[FYI][RFC] Way to deal with filesystems with jumping pieces of inodes

Alexander Viro (viro@math.psu.edu)
Sun, 16 May 1999 00:40:59 -0400 (EDT)


[D'oh! It grew longer than I expected. Sorry. Originally it was going to be
a reply to email from Mikulas, but probably it's worth Cc'ing to lists.
Apologies for the head of the text - I've tried to give some explanation
of the context. Short summary: how to deal with filesystems that keep bits
and pieces of inode in a directory without excessive locking and races.]

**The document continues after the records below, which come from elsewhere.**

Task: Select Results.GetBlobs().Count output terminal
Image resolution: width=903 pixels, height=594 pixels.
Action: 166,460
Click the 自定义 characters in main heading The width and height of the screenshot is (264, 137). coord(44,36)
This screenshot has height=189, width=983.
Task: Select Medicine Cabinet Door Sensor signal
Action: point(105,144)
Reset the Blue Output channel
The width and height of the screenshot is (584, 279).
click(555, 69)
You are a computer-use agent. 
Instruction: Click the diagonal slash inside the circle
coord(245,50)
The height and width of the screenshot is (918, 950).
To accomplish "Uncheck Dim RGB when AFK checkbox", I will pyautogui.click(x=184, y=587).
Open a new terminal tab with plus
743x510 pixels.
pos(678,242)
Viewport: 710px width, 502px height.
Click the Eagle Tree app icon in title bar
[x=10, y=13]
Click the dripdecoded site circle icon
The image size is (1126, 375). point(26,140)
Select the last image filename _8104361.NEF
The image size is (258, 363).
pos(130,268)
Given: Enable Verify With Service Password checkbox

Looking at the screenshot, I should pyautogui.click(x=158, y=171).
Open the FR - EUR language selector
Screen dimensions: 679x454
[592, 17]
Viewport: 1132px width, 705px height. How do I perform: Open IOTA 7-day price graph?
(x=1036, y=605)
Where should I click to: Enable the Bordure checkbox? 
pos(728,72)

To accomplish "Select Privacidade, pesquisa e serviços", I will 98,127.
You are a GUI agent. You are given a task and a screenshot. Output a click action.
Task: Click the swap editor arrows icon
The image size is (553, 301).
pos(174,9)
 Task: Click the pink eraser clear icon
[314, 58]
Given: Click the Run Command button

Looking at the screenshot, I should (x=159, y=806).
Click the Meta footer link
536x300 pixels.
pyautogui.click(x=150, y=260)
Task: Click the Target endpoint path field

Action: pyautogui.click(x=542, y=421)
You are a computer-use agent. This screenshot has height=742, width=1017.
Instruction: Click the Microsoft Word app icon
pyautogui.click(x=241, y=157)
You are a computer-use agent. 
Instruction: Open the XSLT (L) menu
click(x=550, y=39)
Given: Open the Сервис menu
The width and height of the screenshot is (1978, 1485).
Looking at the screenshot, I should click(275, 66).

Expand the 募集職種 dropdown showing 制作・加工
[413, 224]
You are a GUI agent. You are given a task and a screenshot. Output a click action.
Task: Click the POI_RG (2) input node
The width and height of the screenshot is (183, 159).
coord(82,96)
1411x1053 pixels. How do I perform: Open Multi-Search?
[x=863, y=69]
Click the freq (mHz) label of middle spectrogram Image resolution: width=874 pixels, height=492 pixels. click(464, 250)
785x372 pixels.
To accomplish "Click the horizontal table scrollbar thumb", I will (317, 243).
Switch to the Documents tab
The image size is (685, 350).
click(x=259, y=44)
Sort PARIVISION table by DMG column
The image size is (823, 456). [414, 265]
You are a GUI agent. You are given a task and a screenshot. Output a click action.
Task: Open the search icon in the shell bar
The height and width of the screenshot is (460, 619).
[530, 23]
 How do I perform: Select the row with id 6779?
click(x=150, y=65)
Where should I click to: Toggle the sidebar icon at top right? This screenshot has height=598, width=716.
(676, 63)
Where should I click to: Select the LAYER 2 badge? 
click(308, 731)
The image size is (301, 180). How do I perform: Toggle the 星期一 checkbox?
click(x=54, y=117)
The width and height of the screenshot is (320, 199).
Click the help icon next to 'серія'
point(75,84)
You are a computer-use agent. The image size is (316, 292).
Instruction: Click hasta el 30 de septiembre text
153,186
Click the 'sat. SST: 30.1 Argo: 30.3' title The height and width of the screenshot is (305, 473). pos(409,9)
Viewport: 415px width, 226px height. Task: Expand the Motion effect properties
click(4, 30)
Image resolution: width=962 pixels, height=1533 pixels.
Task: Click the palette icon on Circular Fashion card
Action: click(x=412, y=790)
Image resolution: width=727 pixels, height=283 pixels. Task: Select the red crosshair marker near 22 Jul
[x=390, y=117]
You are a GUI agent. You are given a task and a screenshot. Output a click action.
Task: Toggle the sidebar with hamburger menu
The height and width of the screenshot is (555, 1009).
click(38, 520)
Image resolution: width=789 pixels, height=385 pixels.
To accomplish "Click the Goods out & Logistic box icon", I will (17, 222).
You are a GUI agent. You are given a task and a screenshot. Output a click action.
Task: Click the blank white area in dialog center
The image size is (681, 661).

As we all know, decent and sane filesystems keep inode metadata out
of the directories. The problem being: not all filesystems are sane or
even decent. With respect to fs driver it means that we are going to have
a lot of potential races between the write_inode() method and *every*
namespace-modifying one. Usual solutions involve a lot of locking, are
not too clean deadlock-wise and either heavily penalize write_inode() or
involve a lot of complications in namespace stuff (namei.c).
I tried to construct a clean way to deal with those issues when
I did a FAT cleanup. Situation with FAT had additional componenet of fun
- it has *no* out-of-directory metadata and that means that we have no
chance for even remotely sane iget(). Inumbers should stay constant for
the whole lifetime of in-core inode and that alone killed the idea of
using metadata location as inumber. rename() could change it and we had
to reserve the directory entries of unlinked-but-still-open files. As the
result FAT driver and derived filesystem drivers had extremely complicated
mess in directory/inode/namespace handling and contained both the rough
locking and really impressive collection of races. During that Spring I
did a rewrite of directory/inode handling in FAT and massive cleanup of
msdosfs and VFAT namespace handling. Some fixes went into 2.2.x, the whole
thing is in 2.3.2.
It seems that some parts of the aforementioned rewrite can be
useful for other filesystems, in particular for HPFS. Here it comes:

The main problem with keeping inode metadata in directories is that
VFS provides some protection from races, but it doesn't (and shouldn't)
serialize write_inode() wrt namespace manipulations. Said manipulations
are serialized within the same directory, but that's it. write_inode()
may be called when the parent directory is in the middle of a change.
So some amount of serialization should be done within fs driver.
Proposed solution is based on the following: VFS removes 'dirty' bit
on inode *before* the write_inode() is called. So if mark_inode_dirty()
happens when write_inode() is still in progress we will get the same result
as if it would be called immediately after the write_inode() completion.
Suppose we can easily find an inode that owns given piece of in-directory
metadata. Then we can use the following strategy:
a) keep a per-fs spinlock.
b) store the location of in-directory metadata in fs-specific
part of in-core inode (->u.foo_i.location)
c) define two primitives: attach_inode(inode, location) and
detach_inode(inode).
attach_inode(inode, pos) should grab the spinlock, set
inode->u.foo_i.location to pos and release the pinlock.
detach_inode(inode) should grab the spinlock, set
inode->u.foo_i.location to some reserved value (0 seems to be a natural
choice) and release the spinlock.
d) whenever the namespace-modifying operation is going to move
or delete a directory entry it should find whether it is owned by some
in-core inode (in many cases it will be immediately known to calling function)
and if it indeed is do detach_inode(inode); If we are moving the entry
we should do attach_inode(inode, new_location); mark_inode_dirty(inode);
afterwards.
e) write_inode() method should do the following:
Write normal part of inode;
retry:
pos = inode->u.foo_i.location;
if (pos == DETACHED)
return;
bh = bread(dev, BLOCK_BY_LOCATION(pos), sb->s_blocksize);
spin_lock(&spinlock);
if (pos != inode->u.foo_i.location) {
spin_unlock(&spinlock);
brelse(bh);
goto retry;
}
Put in-directory metadata to the right place of bh->b_data.
spin_unlock(&spinlock);
mark_buffer_dirty(bh, 1);
brelse(bh);

How it works? First of all, with such strategy write_inode() is guaranteed to
put the in-directory metadata into the right place. Since after the move
we are doing attach_inode() we are guaranteed that metadata *will* be written.
Notice that we don't search for in-directory metadata upon write_inode().
Which is *big* win in case of filesystems a-la HPFS.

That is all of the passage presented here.